By Anthony Smith-Chaigneau, Senior Product Marketing Director, NAGRA
There is consensus in the TV industry that we should constantly be developing a more personalised experience for the user.
If you look at recent developments – from gesture control and facial recognition on the front end, to A/B testing and content usage algorithms on the backend – you can see just how much we’re driving towards ultimate personalisation.
But supposing we achieve fully sophisticated, intelligent services with innovative “content-and-service-access mechanisms” built-in, is this a perfect service? Is the quality of experience now the best it can be?
Let’s use the analogy of a personalised art gallery.
IoT face recognition knows who the visitors are and tells the connected-gallery all about their likes and dislikes.
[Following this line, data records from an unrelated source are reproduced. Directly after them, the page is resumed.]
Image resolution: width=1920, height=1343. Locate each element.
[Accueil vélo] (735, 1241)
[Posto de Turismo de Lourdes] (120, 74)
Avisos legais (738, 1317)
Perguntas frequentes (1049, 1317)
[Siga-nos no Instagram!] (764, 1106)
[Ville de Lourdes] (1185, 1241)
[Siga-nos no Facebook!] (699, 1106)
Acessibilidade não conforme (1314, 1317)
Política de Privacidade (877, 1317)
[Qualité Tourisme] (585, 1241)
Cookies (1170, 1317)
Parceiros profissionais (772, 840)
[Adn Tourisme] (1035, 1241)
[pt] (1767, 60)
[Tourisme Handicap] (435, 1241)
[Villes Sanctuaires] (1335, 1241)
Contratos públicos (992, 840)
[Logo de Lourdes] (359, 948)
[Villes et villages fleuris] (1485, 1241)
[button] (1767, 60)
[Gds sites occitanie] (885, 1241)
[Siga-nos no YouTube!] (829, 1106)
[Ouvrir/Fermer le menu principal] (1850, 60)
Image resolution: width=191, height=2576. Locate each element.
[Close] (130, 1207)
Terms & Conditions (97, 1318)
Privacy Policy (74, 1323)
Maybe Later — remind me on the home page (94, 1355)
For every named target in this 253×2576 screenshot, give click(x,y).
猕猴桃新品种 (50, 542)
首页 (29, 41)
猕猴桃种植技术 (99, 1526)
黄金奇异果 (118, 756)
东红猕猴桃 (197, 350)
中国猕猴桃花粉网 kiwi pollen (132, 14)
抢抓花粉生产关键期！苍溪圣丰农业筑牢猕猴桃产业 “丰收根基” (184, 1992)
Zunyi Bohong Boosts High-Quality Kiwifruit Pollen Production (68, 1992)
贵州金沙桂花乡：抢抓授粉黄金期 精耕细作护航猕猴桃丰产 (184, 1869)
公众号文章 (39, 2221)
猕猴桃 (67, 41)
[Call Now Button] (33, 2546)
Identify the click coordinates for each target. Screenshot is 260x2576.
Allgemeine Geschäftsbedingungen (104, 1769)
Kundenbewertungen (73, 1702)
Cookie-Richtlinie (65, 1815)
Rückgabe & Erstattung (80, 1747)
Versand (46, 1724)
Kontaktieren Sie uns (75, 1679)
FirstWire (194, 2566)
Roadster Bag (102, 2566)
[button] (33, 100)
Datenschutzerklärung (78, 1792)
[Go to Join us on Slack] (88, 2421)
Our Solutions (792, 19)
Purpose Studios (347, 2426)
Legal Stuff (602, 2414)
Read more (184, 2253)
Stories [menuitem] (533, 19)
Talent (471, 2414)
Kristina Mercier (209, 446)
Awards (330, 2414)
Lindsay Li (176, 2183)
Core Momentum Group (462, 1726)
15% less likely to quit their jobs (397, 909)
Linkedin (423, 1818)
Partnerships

As soon as they walk in, all the paintings automatically change to suit their preferences. Would visitors want that? Or, would they prefer to be surprised and discover new artists?
The truth is, too much personalisation can lead to monotony.
In this context, algorithms have their limitations. Just because a viewer likes a show or a genre doesn’t necessarily mean they want to watch it over and over. In fact, in many cases the machine will need to be told to stop doing that.
So, if viewers become disillusioned by the results, they’ll ignore the system. TV and film have always relied on variety, which is what we get today (even if we don’t like all of it). But by always relying on algorithms to bring us content, it’s very possible that there will be something out there we never come across.
There are instances where viewers don’t rely solely on recommendations and look for content that doesn’t necessarily align with their viewing history (this could be because of mood, time of day, the company they’re keeping or any other number of influences). There needs to be an element of chance and discovery in content selection – serendipity, in other words.
With this in mind, the end goal for the TV industry shouldn’t simply be using full personalisation to churn out the same content to the viewer over and over.
To address this and offer better recommendations, NAGRA is developing solutions that incorporate all the techniques available from algorithms to new fun and interactive solutions for content discovery. For example, we have developed a simple mood-based function that can provide recommendations which could be closer to but equally serendipitous to what the viewer is actually looking for.
Personalisation does enable smoother and more seamless access to content, especially when you consider the amount of content viewers have at their disposal. But it’s equally important to remember that viewers will sometimes want to try new things.